# DATA EXTRACTS
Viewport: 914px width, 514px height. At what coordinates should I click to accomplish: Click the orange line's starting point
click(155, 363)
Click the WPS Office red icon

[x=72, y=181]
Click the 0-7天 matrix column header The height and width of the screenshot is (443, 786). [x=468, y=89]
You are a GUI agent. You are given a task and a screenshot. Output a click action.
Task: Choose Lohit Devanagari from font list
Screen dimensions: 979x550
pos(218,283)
---
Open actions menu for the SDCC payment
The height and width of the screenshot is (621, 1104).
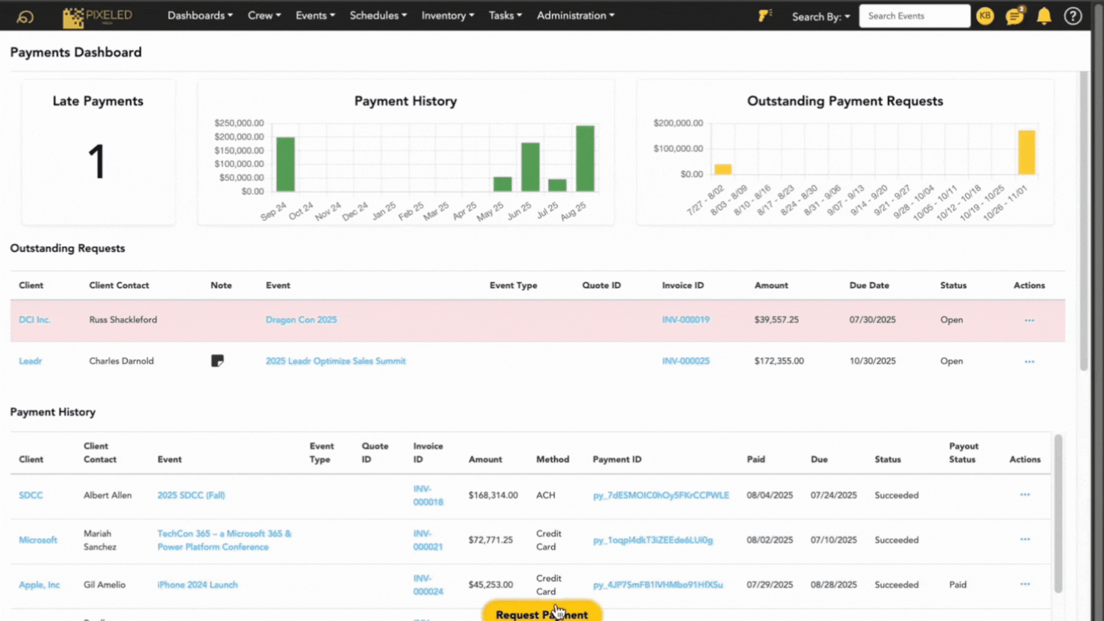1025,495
---
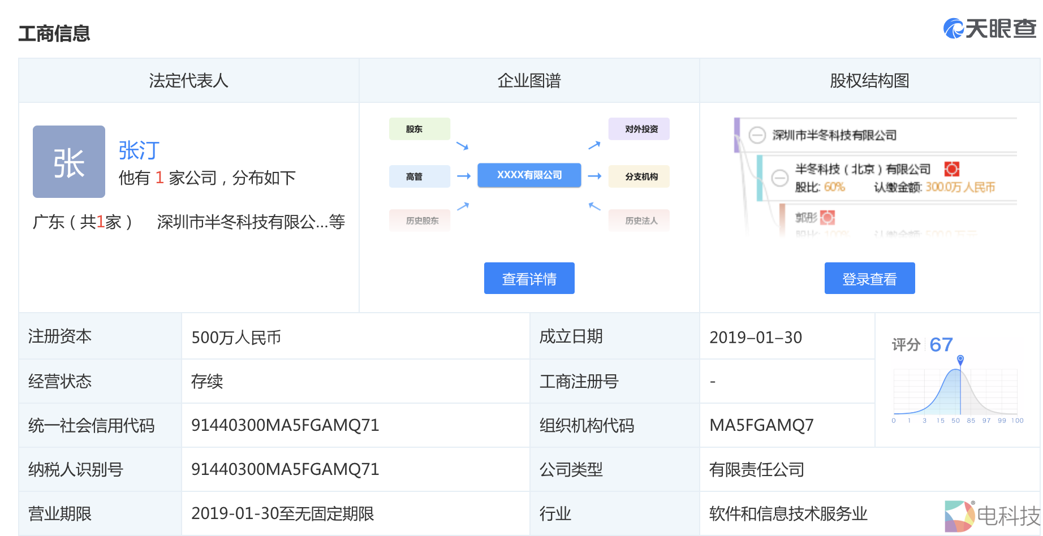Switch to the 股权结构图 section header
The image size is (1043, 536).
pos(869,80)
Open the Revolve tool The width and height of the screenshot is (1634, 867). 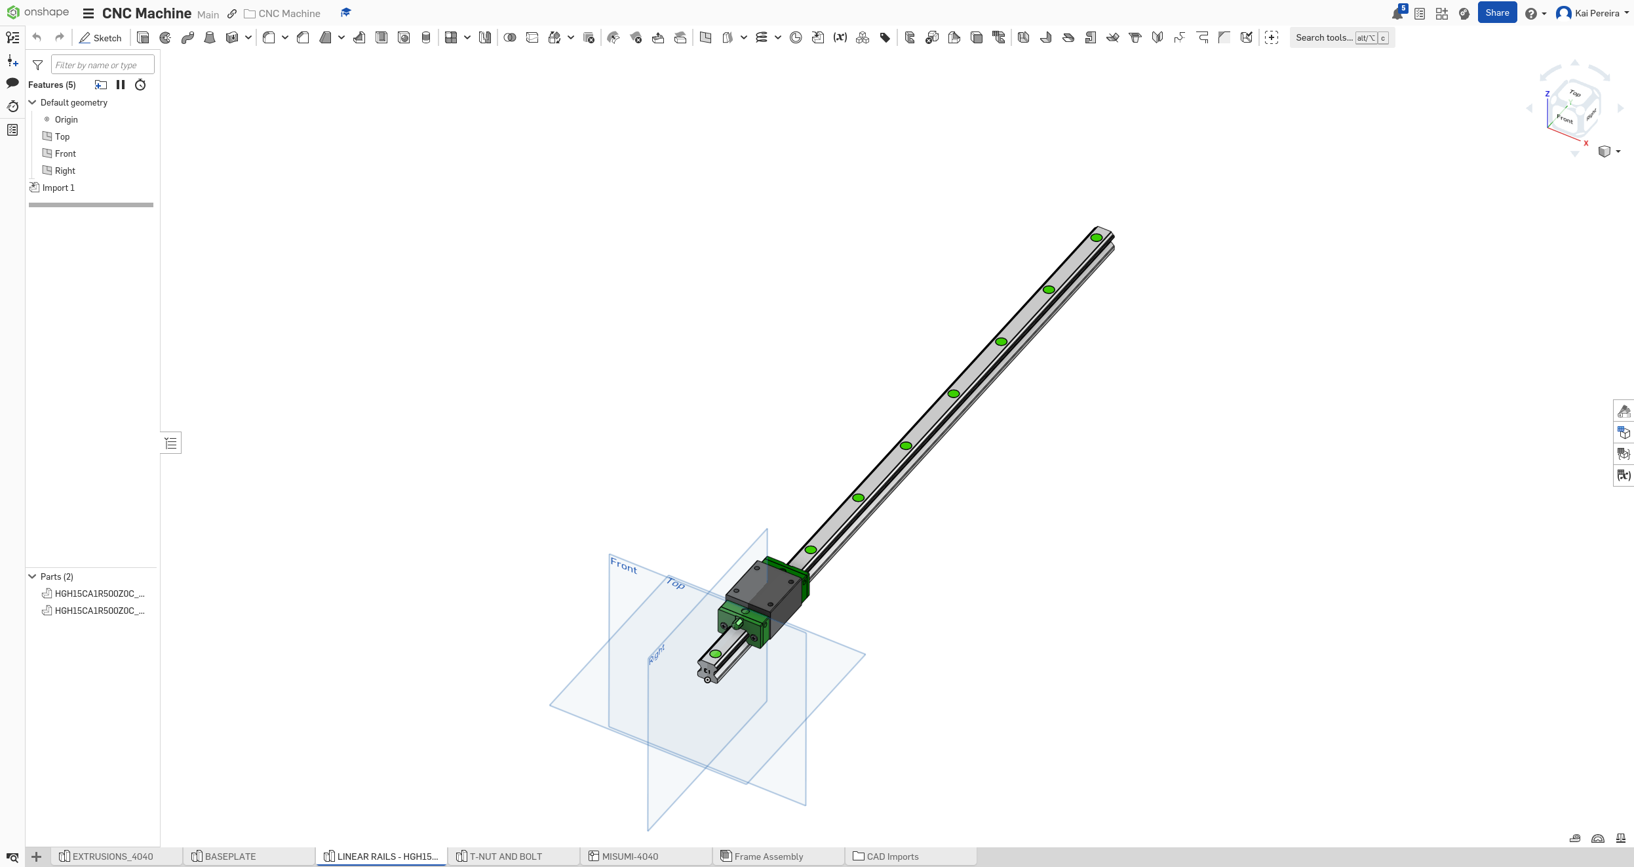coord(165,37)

# TASK OBJECTIVE
For the listing above, print only the lines starting at the line containing "Viewport: 914px width, 514px" and ending at the line containing "You are a GUI", exactly, both included.

# ANSWER TO THE PROBLEM
Viewport: 914px width, 514px height. At what coordinates should I click to accomplish: Click the orange line's starting point
click(155, 363)
Click the WPS Office red icon

[x=72, y=181]
Click the 0-7天 matrix column header The height and width of the screenshot is (443, 786). [x=468, y=89]
You are a GUI agent. You are given a task and a screenshot. Output a click action.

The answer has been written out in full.